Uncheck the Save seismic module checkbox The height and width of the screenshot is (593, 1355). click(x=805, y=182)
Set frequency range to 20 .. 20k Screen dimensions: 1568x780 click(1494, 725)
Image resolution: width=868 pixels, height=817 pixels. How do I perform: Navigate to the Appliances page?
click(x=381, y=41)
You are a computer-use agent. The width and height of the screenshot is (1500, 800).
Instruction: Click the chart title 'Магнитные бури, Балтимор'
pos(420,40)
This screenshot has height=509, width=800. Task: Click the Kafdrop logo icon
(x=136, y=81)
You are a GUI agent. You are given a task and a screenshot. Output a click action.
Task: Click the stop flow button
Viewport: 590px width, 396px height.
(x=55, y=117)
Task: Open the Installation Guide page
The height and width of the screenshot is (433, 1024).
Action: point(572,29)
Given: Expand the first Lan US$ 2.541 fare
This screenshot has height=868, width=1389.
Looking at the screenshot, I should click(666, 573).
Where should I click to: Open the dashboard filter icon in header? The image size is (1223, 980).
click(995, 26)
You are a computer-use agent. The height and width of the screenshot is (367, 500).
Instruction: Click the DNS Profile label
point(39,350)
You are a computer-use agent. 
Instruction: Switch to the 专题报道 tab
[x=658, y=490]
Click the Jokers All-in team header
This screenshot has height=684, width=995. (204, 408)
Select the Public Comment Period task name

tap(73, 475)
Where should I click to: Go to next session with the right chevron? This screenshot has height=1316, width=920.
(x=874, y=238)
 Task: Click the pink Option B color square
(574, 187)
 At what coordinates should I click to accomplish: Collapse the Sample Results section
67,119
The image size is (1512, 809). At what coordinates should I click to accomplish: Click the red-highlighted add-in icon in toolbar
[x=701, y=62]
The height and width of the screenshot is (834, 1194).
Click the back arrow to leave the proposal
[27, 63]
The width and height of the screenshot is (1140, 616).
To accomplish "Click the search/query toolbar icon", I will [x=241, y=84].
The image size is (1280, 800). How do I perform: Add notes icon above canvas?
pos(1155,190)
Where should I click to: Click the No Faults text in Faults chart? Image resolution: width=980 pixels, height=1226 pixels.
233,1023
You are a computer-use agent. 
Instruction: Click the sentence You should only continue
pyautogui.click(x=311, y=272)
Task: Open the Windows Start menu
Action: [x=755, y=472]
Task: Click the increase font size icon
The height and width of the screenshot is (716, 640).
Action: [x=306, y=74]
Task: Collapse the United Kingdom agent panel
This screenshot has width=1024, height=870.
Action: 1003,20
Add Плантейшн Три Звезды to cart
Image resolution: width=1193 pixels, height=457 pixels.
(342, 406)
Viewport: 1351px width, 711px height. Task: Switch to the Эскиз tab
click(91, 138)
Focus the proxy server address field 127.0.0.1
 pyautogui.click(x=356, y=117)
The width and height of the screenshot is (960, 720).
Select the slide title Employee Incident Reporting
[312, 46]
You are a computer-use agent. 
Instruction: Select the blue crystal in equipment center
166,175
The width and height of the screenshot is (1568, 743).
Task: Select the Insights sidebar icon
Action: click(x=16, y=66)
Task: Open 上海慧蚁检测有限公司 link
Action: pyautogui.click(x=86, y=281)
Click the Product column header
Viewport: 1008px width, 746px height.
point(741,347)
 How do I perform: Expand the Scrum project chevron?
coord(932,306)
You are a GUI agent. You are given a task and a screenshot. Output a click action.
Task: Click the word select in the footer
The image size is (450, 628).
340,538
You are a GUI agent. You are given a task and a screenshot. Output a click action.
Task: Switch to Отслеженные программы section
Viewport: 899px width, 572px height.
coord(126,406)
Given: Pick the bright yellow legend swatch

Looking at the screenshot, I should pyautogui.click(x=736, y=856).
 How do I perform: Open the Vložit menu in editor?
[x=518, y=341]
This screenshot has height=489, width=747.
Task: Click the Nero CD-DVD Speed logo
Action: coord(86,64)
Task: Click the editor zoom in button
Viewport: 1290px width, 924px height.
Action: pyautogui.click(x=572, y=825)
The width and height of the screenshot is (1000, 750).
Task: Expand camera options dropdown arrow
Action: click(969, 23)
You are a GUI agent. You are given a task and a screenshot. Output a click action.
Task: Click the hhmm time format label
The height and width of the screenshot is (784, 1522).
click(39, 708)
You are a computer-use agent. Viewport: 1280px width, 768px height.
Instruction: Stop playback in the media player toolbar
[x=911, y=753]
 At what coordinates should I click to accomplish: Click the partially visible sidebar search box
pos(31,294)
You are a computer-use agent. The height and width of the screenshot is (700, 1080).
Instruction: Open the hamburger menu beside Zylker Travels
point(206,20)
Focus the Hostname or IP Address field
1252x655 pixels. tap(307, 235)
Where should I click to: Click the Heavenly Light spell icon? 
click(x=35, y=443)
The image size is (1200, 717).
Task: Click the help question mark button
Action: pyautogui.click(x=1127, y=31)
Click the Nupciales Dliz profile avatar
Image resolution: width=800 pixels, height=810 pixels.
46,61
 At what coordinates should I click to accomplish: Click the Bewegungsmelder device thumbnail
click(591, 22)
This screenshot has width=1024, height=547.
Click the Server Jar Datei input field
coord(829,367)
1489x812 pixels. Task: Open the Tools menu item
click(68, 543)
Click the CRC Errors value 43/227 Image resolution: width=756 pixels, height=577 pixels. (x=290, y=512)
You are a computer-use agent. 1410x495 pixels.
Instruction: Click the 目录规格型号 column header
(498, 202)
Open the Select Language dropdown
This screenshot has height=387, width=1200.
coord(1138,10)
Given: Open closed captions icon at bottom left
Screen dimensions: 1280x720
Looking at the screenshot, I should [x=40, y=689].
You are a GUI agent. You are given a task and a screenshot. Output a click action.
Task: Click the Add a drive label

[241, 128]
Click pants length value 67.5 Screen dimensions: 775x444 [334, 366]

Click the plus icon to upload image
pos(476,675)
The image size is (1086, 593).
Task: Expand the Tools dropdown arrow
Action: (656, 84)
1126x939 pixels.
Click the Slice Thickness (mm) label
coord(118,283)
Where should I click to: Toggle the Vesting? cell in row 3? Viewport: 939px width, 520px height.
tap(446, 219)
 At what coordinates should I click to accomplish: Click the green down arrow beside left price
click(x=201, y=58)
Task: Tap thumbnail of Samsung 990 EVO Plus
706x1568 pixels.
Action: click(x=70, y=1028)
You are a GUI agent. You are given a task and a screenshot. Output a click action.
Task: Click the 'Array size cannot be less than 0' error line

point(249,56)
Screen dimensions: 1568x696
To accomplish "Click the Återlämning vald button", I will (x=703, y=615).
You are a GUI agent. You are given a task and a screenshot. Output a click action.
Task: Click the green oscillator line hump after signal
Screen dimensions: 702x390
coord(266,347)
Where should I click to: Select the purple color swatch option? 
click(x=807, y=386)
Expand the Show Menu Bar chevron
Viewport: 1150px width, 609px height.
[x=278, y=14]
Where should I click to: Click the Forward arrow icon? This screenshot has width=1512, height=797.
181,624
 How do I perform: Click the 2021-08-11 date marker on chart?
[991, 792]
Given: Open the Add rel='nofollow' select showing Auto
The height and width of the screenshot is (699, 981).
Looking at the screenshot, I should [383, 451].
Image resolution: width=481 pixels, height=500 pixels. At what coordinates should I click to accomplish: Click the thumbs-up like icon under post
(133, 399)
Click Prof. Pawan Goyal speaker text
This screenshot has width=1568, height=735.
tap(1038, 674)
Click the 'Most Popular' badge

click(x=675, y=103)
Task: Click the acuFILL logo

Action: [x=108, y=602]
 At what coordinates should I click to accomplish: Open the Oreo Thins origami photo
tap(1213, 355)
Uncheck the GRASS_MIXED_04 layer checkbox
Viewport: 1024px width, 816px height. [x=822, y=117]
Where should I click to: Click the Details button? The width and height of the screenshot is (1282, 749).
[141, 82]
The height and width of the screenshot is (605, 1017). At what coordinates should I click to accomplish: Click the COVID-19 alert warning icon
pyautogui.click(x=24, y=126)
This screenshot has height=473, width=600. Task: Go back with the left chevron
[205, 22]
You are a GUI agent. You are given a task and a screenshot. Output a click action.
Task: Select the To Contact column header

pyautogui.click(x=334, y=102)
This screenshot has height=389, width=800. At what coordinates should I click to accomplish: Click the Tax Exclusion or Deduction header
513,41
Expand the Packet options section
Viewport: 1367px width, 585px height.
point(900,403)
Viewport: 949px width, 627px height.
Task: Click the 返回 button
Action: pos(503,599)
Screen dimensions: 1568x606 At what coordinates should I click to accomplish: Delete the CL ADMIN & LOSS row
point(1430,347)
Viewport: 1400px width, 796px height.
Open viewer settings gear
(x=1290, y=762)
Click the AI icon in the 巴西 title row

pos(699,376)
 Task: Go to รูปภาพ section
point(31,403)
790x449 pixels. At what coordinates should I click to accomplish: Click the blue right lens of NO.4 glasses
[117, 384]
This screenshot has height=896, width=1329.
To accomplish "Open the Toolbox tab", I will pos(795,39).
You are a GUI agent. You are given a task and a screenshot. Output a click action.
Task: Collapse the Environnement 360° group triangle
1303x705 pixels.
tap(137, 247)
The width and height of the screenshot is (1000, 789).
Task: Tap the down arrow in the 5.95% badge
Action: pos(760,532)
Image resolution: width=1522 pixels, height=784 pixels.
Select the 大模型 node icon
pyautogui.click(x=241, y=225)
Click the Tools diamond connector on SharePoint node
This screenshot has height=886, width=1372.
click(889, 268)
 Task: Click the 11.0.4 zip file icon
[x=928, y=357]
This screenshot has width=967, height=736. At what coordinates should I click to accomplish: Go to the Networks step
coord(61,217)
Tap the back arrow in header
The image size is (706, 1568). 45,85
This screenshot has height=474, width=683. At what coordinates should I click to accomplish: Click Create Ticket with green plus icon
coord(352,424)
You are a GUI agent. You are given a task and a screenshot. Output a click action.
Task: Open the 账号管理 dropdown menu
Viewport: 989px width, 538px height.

—————

-- Direction --
Starting at the beginning of the records and continuing through the line that contains "click(x=381, y=41)", render those lines as a JSON list of strings with one string per line, leaving out any blank lines.

-- Task response --
[
  "Uncheck the Save seismic module checkbox The height and width of the screenshot is (593, 1355). click(x=805, y=182)",
  "Set frequency range to 20 .. 20k Screen dimensions: 1568x780 click(1494, 725)",
  "Image resolution: width=868 pixels, height=817 pixels. How do I perform: Navigate to the Appliances page?",
  "click(x=381, y=41)"
]